クレジットカードは不可で現金のみなのでご注意を。

麻布十番/小やなぎ
創業は1962年9月。芸能人も御用達のふぐ専門店。
先代は現店主の親父さんではなく、叔父さん。
フグはその時々で最高のフグを仕入れるが、特筆すべきなのが自家製ポン酢のクオリティ。
さらに大抵、鍋は店の人が火入れを行うが、こちらでは自身でしゃぶしゃぶスタイルで火入れできるのも特徴。
白子は追加で焼きと鍋用も用意されている。
ヒレ酒も他店に比べてヒレの枚数が多く長く楽しめる。自分でヒレを炙る体験も乙である。

稲荷町/ふぐ 牧野
創業は90年以上前で三代続く予約困難な老舗ふぐ屋。
台東区松が谷エリアにひっそり佇む。
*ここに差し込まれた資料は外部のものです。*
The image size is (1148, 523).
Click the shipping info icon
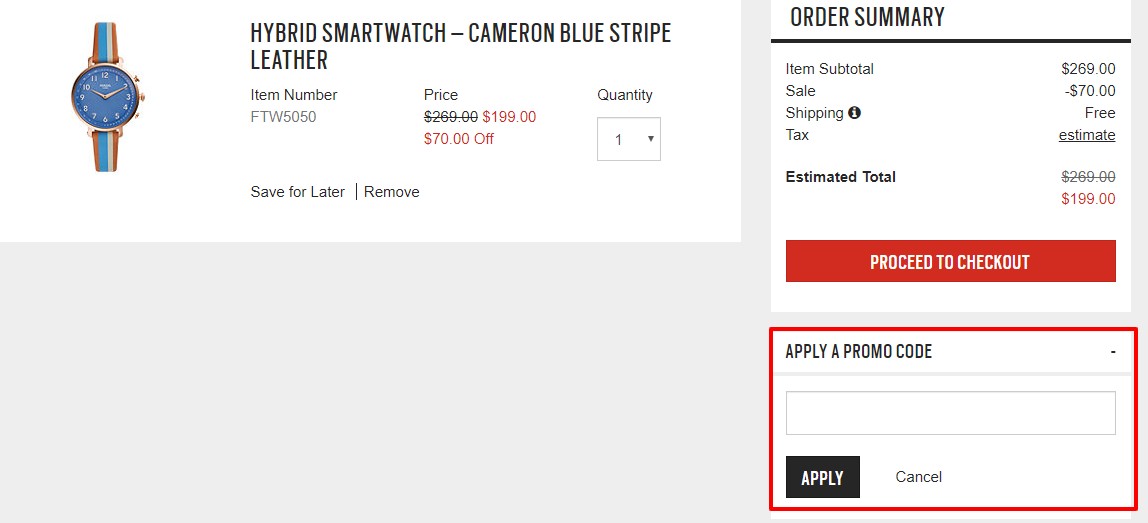coord(854,113)
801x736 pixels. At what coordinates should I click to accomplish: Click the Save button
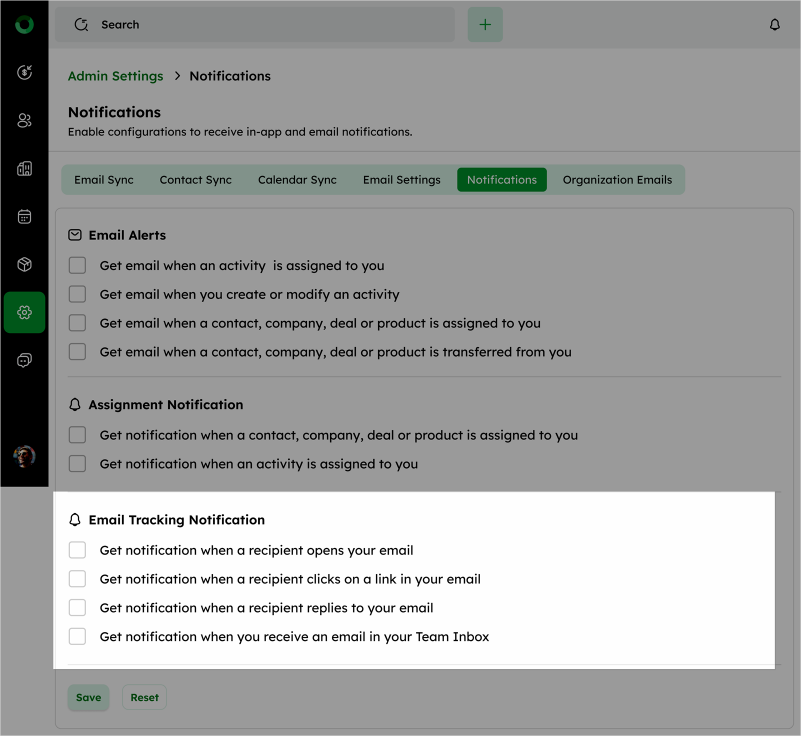88,697
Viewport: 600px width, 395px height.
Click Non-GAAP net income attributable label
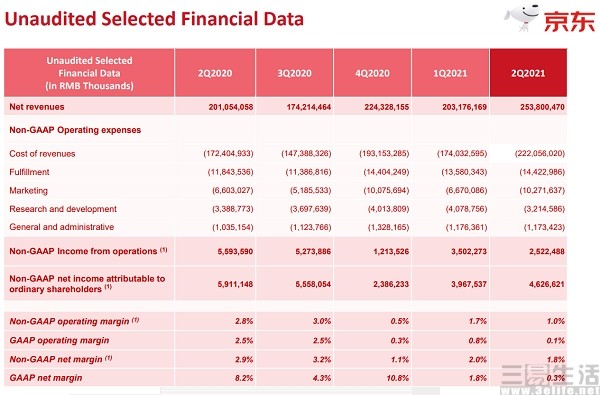click(x=87, y=284)
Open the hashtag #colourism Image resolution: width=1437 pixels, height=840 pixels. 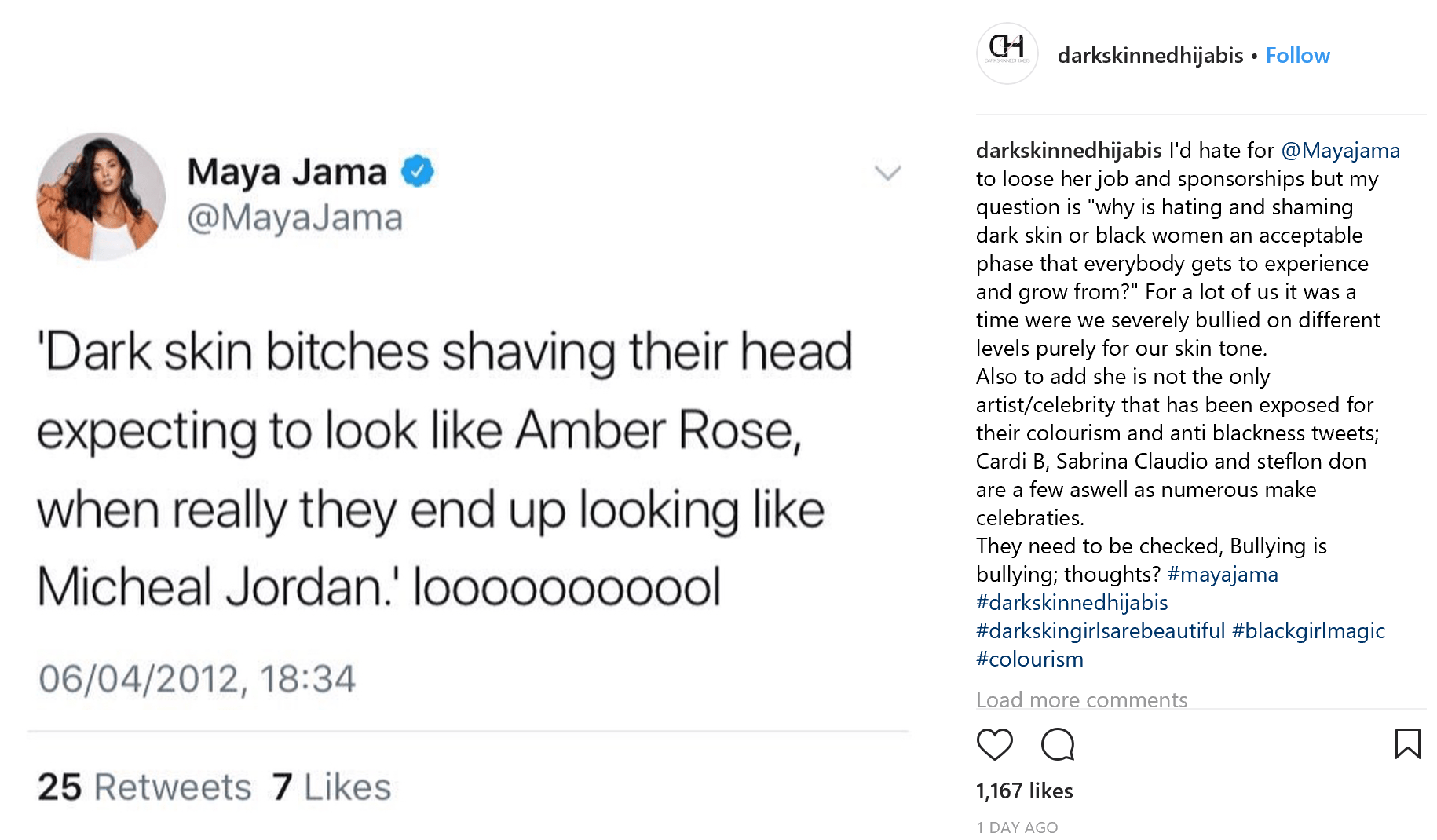[1029, 659]
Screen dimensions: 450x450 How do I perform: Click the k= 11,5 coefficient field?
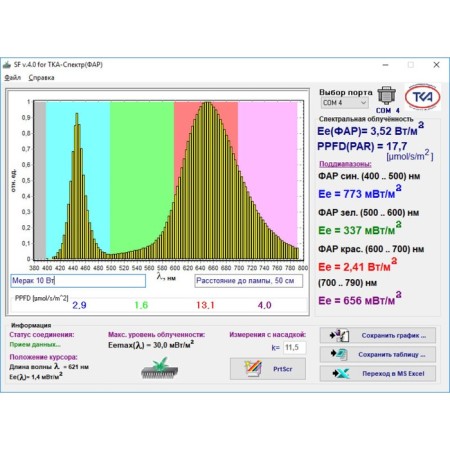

2023年には一年間かけて改装工事を行った。
ちなみに「焼ふぐ」の元祖として知られている。
さらにふぐ専門店なのに名物は「蟹大根鍋」。
大根の甘みと蟹の潮(うしお)出汁を白味噌とバターでまとめた濃厚な鍋は、〆の雑炊まで一気に平らげたくなる中毒性を秘めている。

白金高輪/めうが
1973年創業で赤坂から白金高輪に移転。
一見お断りのお店で、常連さんに連れてきてもらうしか来店方法はない。
煮凝りは他の店よりはるかに出汁が強い。
テッサ(ふぐの刺身)はあん肝を包み、そこに魔法の粉(カボス塩)をふりかけていただくのがめうが風。中毒的で暴力的な旨み。
河豚の手鞠寿司や、焼いた河豚皮も個性的。

六本木/とく山
創業は1978年。
「株式会社とくやまホールディングス」によるふぐ屋で、神奈川・高津にある「鮨長」などと同じグループ。

店名の由来は「徳のある方が山ほど集まるお店になるように」との願いが込められている。
てっさは一般的には薄造りが主流だが、とく山のてっさは分厚いカットが特徴的で、ふぐの弾力を存分に楽しめる。
ポン酢はキリッとはしているがどこかまろやかで紅葉おろしのピリ辛も絶妙。
鍋、雑炊と定番の流れで存分にふぐを堪能できる。

まとめ
素材は同じでも、扱い方、構成、店の空気感によって体験の質は大きく変わる。
本記事では実際に通い、その違いをはっきり感じられた店だけを5店に絞った。
このまとめが、都内でふぐ店を選ぶ際の判断軸になれば幸いです。